Ретивый агент, надеясь на хорошее вознаграждение, не напрасно старался, приписывая недвусмысленную крамолу амнистированным. Подобные отношения к ним добросовестно восприняли самые крупные жандармы. Бдительный генерал-майор А. Е. Тимашев — управляющий III жандармским отделением — адресовал московскому жандармскому генералу С. В. Перфильеву послание из Петербурга: «До сведения г. генерал-адъютанта князя Долгорукова дошло, что лица, находившиеся по делу 14 декабря 1825 г. в Сибири, с возвращением ныне оттуда, весьма заметно расширяют в Москве круг своих знакомых, которые делаются приверженцами партии и обнаруживают много сочувствия к ним»[18].
Итак, донос рядового сыщика получил ход, был возведен в степень. На амнистированных и «прощенных» было оказано административное воздействие: «И он (строгий московский генерал-губернатор граф Закревский. — Н. Р.) в предупреждение, чтобы эти 60–70-летние старики не затеяли новой революции, — писал один из молодых декабристских друзей врач Н. А. Белоголовый, — распорядился немедленно о высылке их из Москвы, обязав подпиской, что всякий раз, как им встретится надобность по делам побывать в Москве, они должны испрашивать разрешения у московского начальства на определенный и короткий срок»[19].
Однако, разослав бывших узников, конституционалистов, республиканцев, поборников крестьянской свободы по городам и весям России, III жандармское отделение, вопреки своим задачам, рассеяло в разных концах страны семена свободолюбия и критической мысли.
Появление декабристов в провинции сопровождается брожением и там: из Твери следует донос, что Матвей Муравьев-Апостол и петрашевец Европеус возбуждают деятелей местного комитета по крестьянскому делу в антиправительственном направлении.
Стариков возмущал надзор, унизительные отметки в паспорте.

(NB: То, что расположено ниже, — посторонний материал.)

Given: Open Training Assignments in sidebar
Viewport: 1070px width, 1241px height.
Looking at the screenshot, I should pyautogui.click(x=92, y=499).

Из Калуги раздается протестующий глас Батенькова. Он обращается даже с письмом к императору Александру II. «Снова надзор, снова недоверие, продолжение изгнания и ссылки небольшому остатку проведших в полном страдании всю жизнь, продолжение моральной пытки… Не опечалит ли это и самое общественное мнение?»[20] — многозначительно вопрошает автор в конце письма.
Декабристы в кругу единомышленников-друзей не только обсуждали статьи прессы и правительственные проекты, но и читали вслух письма своих товарищей. Они приходили с оказией, то есть через знакомых, или по почте. Первые, естественно, были откровеннее и содержали более ценную информацию. Вторые, оказываясь достоянием любопытных почтмейстеров и III отделения, часто имели формальный характер.

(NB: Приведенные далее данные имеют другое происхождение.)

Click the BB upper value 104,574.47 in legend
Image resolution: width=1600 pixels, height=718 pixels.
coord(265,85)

Письма эти сшивали в отдельные тетради, переплетали, сохраняли, переписывали. На пороге революционной ситуации, в 1858 году, Матвей Иванович Муравьев-Апостол писал из Твери своему племяннику Михаилу Бибикову в Москву: «Крестьян еще будут обвинять, когда они возьмутся за топоры. Терпение нашего народа велико, но оно имеет предел, как все на свете»[21]. Что же, эта фраза была похоронена у Бибикова в письменном столе? Нет, конечно: она имела общественное звучание и сделалась крылатой.

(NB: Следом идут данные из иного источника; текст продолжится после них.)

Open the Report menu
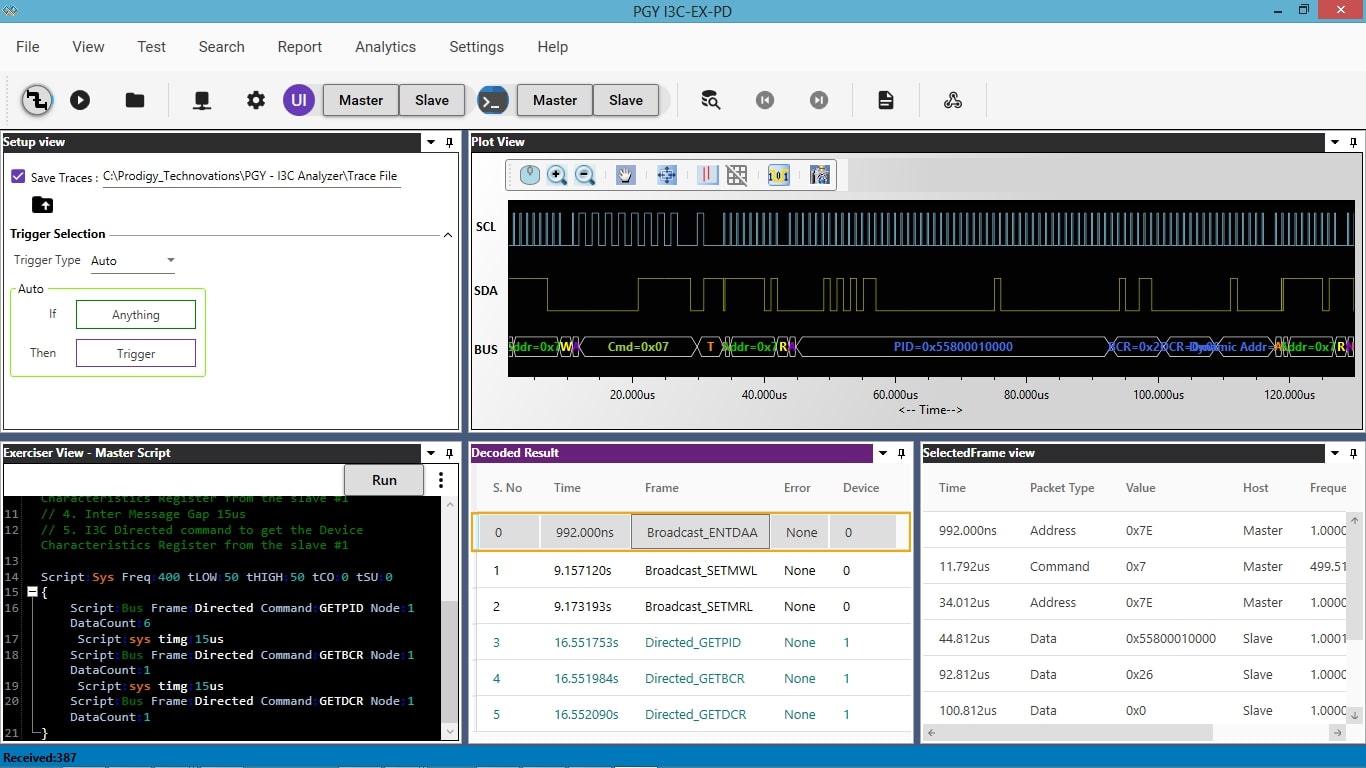This screenshot has width=1366, height=768. (299, 47)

На декабристов смотрели в обществе как на, своего рода пророков, как на знамя. «Пусть юное поколение действует, но пусть оно видит в нас ценителей добра и всегдашних противников зла, в каком бы обманчивом свете оно ни представлялось»[22] — это из письма декабриста Оболенского. Тот же Оболенский писал 20 февраля 1862 года Батенькову: «Если бы писать все то, что говорилось о Собрании дворянства Петербургского и Московского, о мин-ре Валуеве (между автором письма, декабристом П. М. Нарышкиным и декабристом П. Н. Свистуновым. — Н. Р.) и о прочих лицах, иже во власти суть, то пришлось бы написать целую брошюру с красным знаменем на обертке и с заглавием — Les Aristocrate a la Lanterne (аристократов на фонарь. — Н. Р.), но Вы это слышали и переслышали и для Вас это не ново»[23].